Having excluded sinister underlying pathology, which of the following conservative measures are advisable?

1 - Bladder drill
2 -Referral to a continence advisor
3 -Increase fluid intake
4 - Reduce smoking
5 - Prophylactic antibiotics
A

1 - True
2 - True. Definitive management will depend upon what is found on investigation. This woman would almost certainly benefit from the advice of a continence advisor and a supply of proper incontinence pads

3 - False

4 - True

5 - False

20
Q

A 45-year-old woman attends GOPD after saline cystometry has demonstrated urodynamic stress incontinence. She is contemplating undergoing a transvaginal midurethral tape procedure but requests further investigations as she is concerned about the risk of failure.

Which investigation could you offer her to give extra information on prognosis?

Cystoscopy under general anaesthetic
Electromyography
Nerve conduction studies
Pelvic ultrasound
Urethral pressure profilometry
A

The correct answer is urethral pressure profilometry. This is a test of urethral function and assesses the closure pressure of the urethra and, thus, the ability of the urethra to prevent leakage. This test is of limited value in isolation but has been found to confer some information about surgical success after continence surgery. A maximum urethral closure pressure (MUCP) <20 cm H20 has been associated with a worse functional outcome.

21
Q

What findings of Pves, Pdet and Pabd indicate a diagnosis of urodynamic stress incontinence?

1 - Absence of peaks of pressure rise on running taps

2 - Peaks of pressure rise in Pves, Pdet and Pabd on coughing with leaking

3 - Peaks of pressure rise in Pves and Pdet but not in Pabd in filling phase

4 - Sharp rises in Pves and Pabd without rise in Pdet with leakage of urine on coughing

5 - Sharp rises in Pves and Pabd without rise in Pdet with no leakage of urine on coughing

A

Sharp rises in Pves and Pabd without rise in Pdet with leakage of urine on coughing
The answer is Sharp rises in Pves and Pabd without rise in Pdet with leakage of urine on coughing.

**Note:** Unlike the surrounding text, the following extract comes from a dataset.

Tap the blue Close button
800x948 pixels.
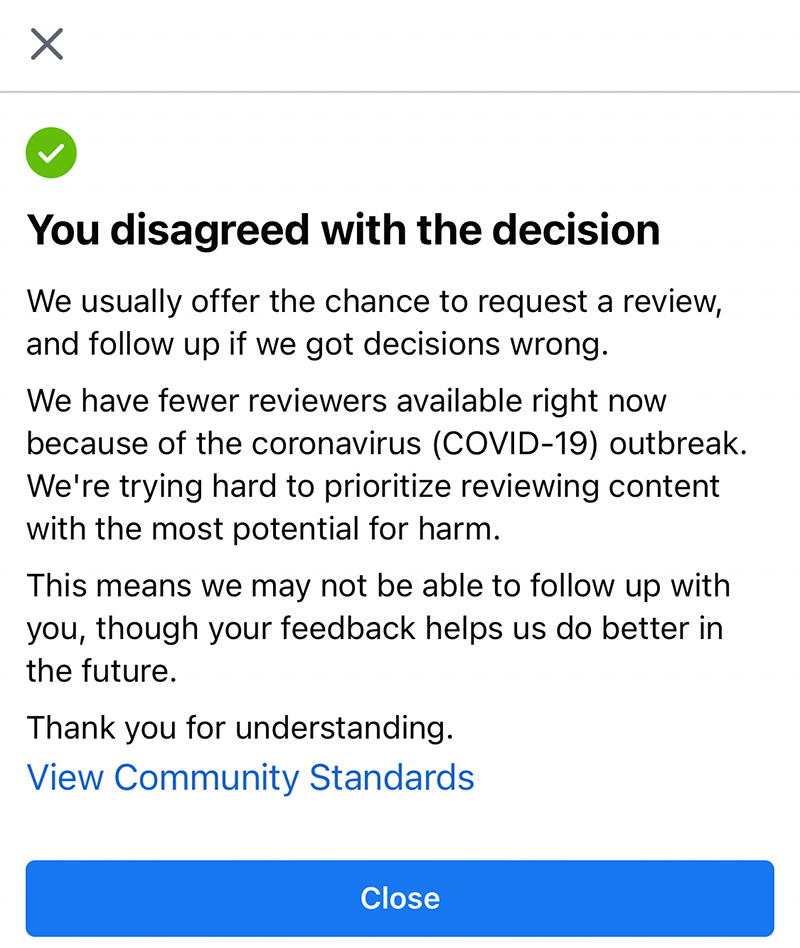click(400, 898)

Urodynamics findings in peaks of pressure rise in Pves and Pdet but not in Pabd in filling phase means a diagnosis of detrusor overactivity, sharp rises in Pves and Pabd without rise in Pdet with no leakage of urine on coughing shows a stable bladder with no USI (normal). Sharp rises in Pves and Pabd without rise in Pdet with leakage of urine on coughing show that the sharp rise in Pves is due to rise in Pabd due to coughing and leakage is consistent with the diagnosis of USI. Absence of peaks of pressure rise on running taps signifies stable bladder and Peaks of pressure rise in Pves, Pdet and Pabd on coughing with leaking shows a diagnosis of cough induced detrusor overactivity as there is peak of pressure rise in Pdet with leaking.